I wrote my first compiler for class at Purdue University. I chose to code in assembler and did not suffer for it.
The professor announced a semester competition with two awards, one for the fastest program, the other for the smallest. I won both.
Gordon Letwin was in the class with me. Only the two of us chose to code in assembler. I was pleased to have bettered him too.
Representation
A fellow student chose to write in Snobol which made the first assignment (parsing) easy. He suffered later.
Most students chose to code in Fortran. Dynamic data structures weren't easy for them either.
Machine words were large and character addressing was done with shifts and masks.
6 CDC Display Code (bits) per (chars) 60 CDC CPU Memory (bits) per (words)
There were sizes that worked out well and I knew what these were. After packing characters into a symbol table entry everything became an address that fit nicely into all of the CPU registers.
7 (chars) for symbol name 18 (bits) for memory address SUM (words) per symbol table entry
Parsing theory had not yet fully emerged at this time. The text talked about Floyd-Evans reductions. I might have done something similar.
Aside: As I now search the web for a definition of the technique I've learned more of Robert Floyd and especially enjoyed Knuth's "Robert W Floyd, In Memoriam". ACM SIGACT News. wikipedia
Our compilers executed from in-memory data structures. This made them technically interpreters leaving code generation for some other class.
Debugging
Early on I wrote a macro for printing debugging information. A key feature was that I could in one line retrieve a value and print it with a label.
Symbol Table Size = 26
This would take two lines in Fortran and involved counting Hollerith characters to make a proper Format statement. Yuck.
I protected all my register contents so that I could insert debug statements freely and even move them around while debugging.
With each run my compiler explained to me step-by-step what is was doing on my behalf. Every run taught me something.
Extensions
The text prescribed a scalar numerical subset which it called Mini PL/1. We were encouraged to go beyond.
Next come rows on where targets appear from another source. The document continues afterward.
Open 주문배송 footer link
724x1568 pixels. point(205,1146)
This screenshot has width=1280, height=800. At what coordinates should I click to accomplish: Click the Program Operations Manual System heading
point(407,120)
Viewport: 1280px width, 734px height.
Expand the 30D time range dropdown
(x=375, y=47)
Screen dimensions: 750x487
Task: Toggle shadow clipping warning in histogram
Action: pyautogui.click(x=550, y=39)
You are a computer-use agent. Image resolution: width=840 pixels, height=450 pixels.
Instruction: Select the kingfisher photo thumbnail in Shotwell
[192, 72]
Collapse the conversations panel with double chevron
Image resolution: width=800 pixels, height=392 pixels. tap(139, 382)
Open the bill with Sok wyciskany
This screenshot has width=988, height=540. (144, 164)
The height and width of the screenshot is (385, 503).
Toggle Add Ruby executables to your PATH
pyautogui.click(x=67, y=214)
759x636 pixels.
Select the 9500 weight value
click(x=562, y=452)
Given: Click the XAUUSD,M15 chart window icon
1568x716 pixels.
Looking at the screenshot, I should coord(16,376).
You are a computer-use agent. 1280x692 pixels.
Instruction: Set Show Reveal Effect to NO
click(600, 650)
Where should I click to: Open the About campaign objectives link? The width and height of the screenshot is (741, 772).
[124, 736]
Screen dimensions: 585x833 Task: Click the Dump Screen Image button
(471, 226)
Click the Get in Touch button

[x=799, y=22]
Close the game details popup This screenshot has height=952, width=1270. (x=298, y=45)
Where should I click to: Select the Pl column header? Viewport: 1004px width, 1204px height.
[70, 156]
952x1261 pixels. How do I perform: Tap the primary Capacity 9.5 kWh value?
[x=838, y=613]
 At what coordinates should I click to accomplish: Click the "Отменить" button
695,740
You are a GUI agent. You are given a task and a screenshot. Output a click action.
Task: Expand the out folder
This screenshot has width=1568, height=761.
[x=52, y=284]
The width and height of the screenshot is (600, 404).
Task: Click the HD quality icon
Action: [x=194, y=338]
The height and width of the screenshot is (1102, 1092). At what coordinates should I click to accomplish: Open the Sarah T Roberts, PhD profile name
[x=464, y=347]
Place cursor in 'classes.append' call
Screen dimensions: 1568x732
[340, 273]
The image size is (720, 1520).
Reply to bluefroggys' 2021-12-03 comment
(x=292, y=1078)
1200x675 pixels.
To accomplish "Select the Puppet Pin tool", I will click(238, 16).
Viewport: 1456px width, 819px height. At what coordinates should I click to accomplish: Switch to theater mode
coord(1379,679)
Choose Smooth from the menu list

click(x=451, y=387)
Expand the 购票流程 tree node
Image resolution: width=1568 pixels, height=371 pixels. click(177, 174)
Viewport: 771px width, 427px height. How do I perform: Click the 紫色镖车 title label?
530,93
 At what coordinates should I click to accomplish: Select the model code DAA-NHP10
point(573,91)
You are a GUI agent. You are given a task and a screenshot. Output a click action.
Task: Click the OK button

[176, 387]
I had an IBM language reference manual which I studied carefully. There was much talk of high-level languages at the time. PL/1 was often cited as an example.
I chose to implement dynamic arrays which involved indirect reference to storage through dope vectors as discussed at length in the manual. wikipedia
I was pleased that this increment in functionality was only a similar increment in complexity of my compiler, a much better experience than that of my Expression Calculator only moths earlier.